第11話 ソロダンジョン

「此処ね」


目の前にぽっかりと口を開けた洞窟ダンジョンを前に、お嬢様が仁王立ちで呟く。


私達は今、冒険者としてのランクを上げるためにクエストに勤しんでいた。

冒険者は基本底辺なわけだが。

その中でも最下層の3級では余りにもあれだという事で、少しはランクを上げておこうという事になったのだ。


この洞窟へも、特殊な魔物の素材を手に入れる為にやって来ていた。


「別に走らなくても良かったんでは?期限は1週間でしたし……」


ここへは走って来ていた。

徒歩だと本来片道2日程かかる道のりだが、馬より速く走れる私達はこの洞窟のある山の中腹に約3時間弱で辿り着いていた。

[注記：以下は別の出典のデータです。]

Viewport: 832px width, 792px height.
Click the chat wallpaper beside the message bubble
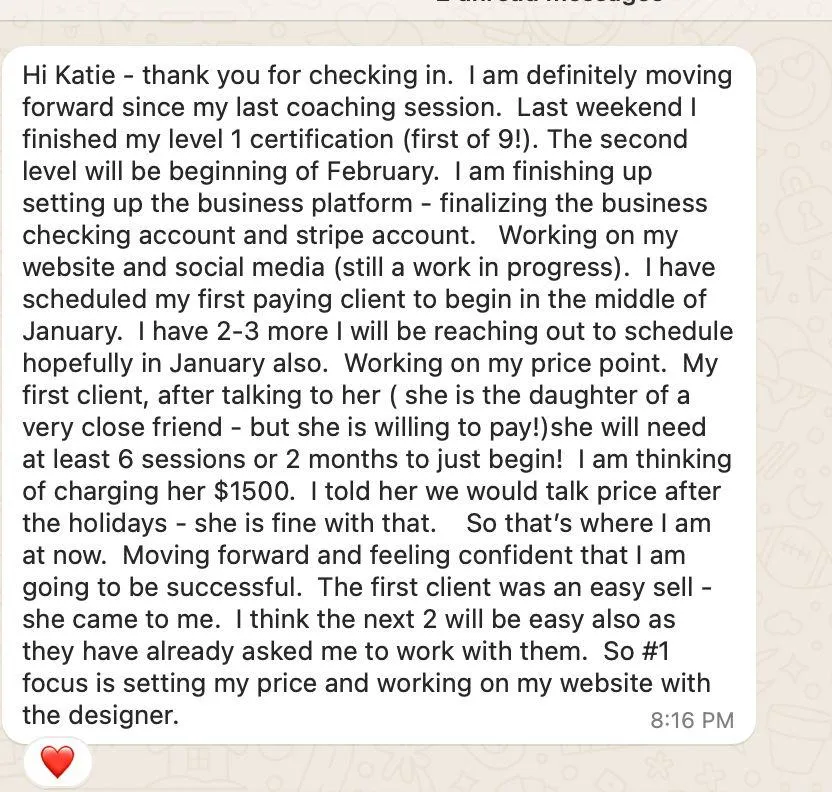coord(793,371)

別に早く終わらせてもボーナスなど出ない以上、特段急ぐ必要など無い筈なのだが。


「早く終わらせればその分早く次のクエストへと移れるでしょう?一か所に長居する意味はないもの。さっさと等級を上げてしまいましょう」


成程、と納得する。

私としてはゆっくり観光していくぐらいが丁度良いのだが、お嬢様はどうやらさっさと旅を続けたい様だ。

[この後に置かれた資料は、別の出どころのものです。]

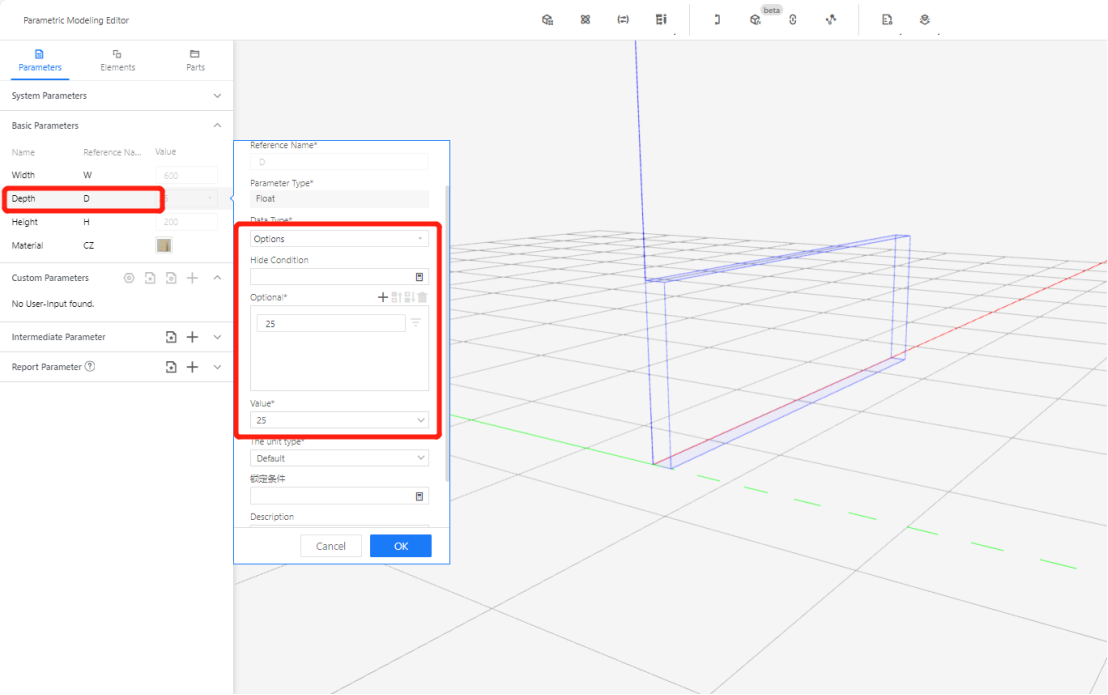The height and width of the screenshot is (695, 1108).
Task: Click the Cancel button
Action: 331,546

「じゃあ私はここで待っているから。30分以内に終わらせて来るように」


「え!?」


お嬢様の言葉に思わず疑問符の声を上げる。


「あの?言っている意味がよく分からないんですが」


30分はまあ別に構わない。

魔力の反射で魔物の位置は大体特定できるだろうから。

時間的にはそれ程無理のある物ではない。


問題は――私一人で行かなければいかないという点だ。


「私、暗くてじめじめした所は嫌いなの。だからいってらっしゃい」


お嬢様は目も眩むような眩しい笑顔で手を振って来る。

ダンジョンに入らないなら、この人何しにここ迄走って来たんだ?


「もちろん。貴方がずるをしない様、見張る為よ」


「ええ!?」


心を読まれたのか。

私の疑問がズバンと直球で返って来た。


「だって貴方、ずるして魔法を使うでしょ?」


「つ!使いませんよ!」


もちろん使います。。

ええ、当然。


因みにペイルは別の仕事でこの場にはいない。

つまりお嬢様さえいなければ不正し放題だった訳だが……全く、もう少し信用して欲しいものだ。


「さ、いってらっしゃい」


「はーい」


しょうがない。

でも私もこんな暗くてじめじめした所、あんまり一人では入りたくないんだけどなぁ。

こんな事なら、こっちのクエストはペイルに押し付ければよかった。


使えないちびっ子だわ、全く。


渋々と洞窟へと入る。

中はひんやりと涼しく、そしてカビ臭かった。

足場もかなり悪い。


まあ身体強化してるから足場の悪さは全く問題ないが、臭いだけはどうにもならない。

魔法を使いたくて仕方がないのだが、振り返ると同時にお嬢様の声が洞窟の外から飛んでくる。


「魔法を使ったらペナルティよ」


むうぅぅぅ。


私は唸る。

この距離では魔法を使えば絶対バレてしまうだろう。

観念した私は大きく溜息を吐き、洞窟の奥へと進むのだった。